Konu Başlığı: Yemin bahsi
Gönderen: ღAşkullahღ üzerinde 10 Ocak 2011, 18:09:33
YEMİN BAHSİ



4005- el-Eş'as bin Kays radiyallahu anh'-dan:

Benimle bir adamın arasında bir kuyu hu­susunda bir anlaşmazlık vardı. Peygamber sallallahu aleyhi ve sellem'e davamızı ilettik. Şöyle buyurdu:

"Sen ya iki şahit göstereceksin, ya da o yemin edecektir!"
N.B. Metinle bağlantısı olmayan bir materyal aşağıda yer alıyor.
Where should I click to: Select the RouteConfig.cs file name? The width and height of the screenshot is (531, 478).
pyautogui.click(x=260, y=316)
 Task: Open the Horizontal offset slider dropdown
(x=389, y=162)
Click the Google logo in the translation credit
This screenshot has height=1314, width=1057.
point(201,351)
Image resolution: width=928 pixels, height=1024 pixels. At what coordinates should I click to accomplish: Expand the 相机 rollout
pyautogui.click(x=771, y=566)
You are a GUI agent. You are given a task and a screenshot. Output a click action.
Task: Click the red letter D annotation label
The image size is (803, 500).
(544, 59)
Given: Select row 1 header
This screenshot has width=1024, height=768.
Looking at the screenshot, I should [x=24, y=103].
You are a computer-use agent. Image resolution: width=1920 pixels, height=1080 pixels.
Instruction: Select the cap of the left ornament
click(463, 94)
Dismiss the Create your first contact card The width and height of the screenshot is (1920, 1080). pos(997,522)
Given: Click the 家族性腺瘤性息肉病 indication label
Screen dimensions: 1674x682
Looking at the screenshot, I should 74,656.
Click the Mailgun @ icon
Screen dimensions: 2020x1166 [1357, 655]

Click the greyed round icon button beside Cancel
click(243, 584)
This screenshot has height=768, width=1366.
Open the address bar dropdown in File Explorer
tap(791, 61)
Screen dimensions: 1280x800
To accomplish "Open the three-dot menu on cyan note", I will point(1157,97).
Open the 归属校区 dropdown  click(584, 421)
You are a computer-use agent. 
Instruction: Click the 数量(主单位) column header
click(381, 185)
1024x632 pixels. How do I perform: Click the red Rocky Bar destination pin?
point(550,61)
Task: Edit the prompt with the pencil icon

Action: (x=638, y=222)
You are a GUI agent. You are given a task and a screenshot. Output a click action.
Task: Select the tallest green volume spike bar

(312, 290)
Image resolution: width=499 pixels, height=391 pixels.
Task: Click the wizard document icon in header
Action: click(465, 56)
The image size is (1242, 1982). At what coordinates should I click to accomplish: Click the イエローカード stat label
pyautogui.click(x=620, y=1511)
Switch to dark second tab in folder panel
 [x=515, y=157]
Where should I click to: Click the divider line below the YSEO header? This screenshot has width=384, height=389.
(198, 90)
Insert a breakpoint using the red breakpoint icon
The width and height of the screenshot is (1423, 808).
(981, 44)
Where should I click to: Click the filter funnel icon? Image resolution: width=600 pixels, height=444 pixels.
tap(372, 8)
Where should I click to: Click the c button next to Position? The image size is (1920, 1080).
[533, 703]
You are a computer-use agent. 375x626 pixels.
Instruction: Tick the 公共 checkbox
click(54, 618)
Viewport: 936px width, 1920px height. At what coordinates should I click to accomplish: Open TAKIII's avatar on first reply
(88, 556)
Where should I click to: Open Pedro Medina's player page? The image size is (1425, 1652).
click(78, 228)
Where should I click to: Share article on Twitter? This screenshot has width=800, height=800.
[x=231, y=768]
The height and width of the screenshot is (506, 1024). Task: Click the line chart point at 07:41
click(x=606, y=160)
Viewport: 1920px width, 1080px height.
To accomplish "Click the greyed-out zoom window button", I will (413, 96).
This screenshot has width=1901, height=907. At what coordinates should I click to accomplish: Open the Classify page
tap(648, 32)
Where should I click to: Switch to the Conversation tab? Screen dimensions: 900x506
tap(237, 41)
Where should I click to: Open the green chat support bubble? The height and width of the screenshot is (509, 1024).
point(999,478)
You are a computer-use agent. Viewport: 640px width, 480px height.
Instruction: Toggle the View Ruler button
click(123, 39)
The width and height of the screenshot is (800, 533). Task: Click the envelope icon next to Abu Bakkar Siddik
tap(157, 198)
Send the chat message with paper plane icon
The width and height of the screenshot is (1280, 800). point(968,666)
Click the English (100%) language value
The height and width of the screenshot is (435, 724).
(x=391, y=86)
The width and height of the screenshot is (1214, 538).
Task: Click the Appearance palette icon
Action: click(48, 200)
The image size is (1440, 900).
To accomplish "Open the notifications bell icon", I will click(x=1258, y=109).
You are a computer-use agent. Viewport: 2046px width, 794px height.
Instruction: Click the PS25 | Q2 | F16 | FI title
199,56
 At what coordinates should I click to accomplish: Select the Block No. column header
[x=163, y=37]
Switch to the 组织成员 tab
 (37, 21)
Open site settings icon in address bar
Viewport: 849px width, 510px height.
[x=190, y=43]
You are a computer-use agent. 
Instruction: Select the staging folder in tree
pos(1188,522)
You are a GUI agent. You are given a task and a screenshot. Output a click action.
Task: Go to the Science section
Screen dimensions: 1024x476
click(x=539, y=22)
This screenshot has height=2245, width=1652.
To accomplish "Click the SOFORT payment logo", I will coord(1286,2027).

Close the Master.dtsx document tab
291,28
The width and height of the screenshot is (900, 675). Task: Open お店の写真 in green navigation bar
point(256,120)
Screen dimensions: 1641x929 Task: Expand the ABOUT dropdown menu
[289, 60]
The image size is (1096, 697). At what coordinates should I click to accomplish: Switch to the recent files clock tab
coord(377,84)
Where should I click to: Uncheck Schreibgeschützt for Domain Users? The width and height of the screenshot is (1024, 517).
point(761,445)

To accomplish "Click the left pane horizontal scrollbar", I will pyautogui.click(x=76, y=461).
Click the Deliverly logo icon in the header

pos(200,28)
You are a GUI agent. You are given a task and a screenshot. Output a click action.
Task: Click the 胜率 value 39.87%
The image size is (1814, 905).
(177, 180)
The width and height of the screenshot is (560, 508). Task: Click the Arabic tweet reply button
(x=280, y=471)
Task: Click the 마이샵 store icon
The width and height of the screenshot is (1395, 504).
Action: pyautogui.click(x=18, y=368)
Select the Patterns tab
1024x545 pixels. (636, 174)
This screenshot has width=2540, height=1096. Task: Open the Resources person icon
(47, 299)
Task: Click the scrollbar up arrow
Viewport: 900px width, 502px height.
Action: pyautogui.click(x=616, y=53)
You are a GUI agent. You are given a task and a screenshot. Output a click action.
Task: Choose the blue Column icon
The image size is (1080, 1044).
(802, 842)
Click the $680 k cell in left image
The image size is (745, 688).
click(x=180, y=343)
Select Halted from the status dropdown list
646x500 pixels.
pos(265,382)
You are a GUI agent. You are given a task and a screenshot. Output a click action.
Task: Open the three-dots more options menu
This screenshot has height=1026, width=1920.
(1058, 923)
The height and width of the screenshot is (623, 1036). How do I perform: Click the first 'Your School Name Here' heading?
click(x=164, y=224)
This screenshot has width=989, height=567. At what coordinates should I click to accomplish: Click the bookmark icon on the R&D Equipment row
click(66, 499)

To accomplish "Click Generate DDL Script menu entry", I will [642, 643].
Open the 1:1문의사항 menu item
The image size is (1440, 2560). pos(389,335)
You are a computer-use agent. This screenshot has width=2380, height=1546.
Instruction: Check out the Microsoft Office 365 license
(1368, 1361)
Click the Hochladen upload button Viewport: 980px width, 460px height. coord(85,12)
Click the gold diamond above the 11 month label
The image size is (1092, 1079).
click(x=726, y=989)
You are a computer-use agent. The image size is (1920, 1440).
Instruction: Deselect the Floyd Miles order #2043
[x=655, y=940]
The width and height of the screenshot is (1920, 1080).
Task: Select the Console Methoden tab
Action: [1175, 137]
"Şu halde adam aldırmaz, yemin eder" de­dim. Şöyle buyurdu:

"Her kim bir müslüman kişinin malını ken­dine geçirmek için yalan yere yemin ederse, Allah'a, gazabına müstahak olmuş olarak ka­vuşur." Bunun üzerine şu âyet nazil oldu: "(İn-nellezîne yeşterûne bi-ahdillahi ve eymânihim semenen kalîlen.-) Allah'in ahdini ve yeminle­rini az bir değere değiştirenlerin, işte onların âhirette bir nasipleri yoktur. "(Âl-i İmrân 77)


[Buhârî, Müslim, Ebû Dâvud ve Tirmizî uzun bir metinle.][1]

 

4006- el-Eş'as bin Kays radiyallahu anh'-dan:

"Kinde'den bir adamla Hadremevt'ten bir adam, Allah Resulü sallallahu aleyhi ve sel-lem'in katında bir arazi hakkında dava gördü­ler. Hadremî olan dedi ki:

«Ey Allah'ın Resulü! Bu adamın babası benim yerimi gasbetti. O yer hâlâ elindedir.»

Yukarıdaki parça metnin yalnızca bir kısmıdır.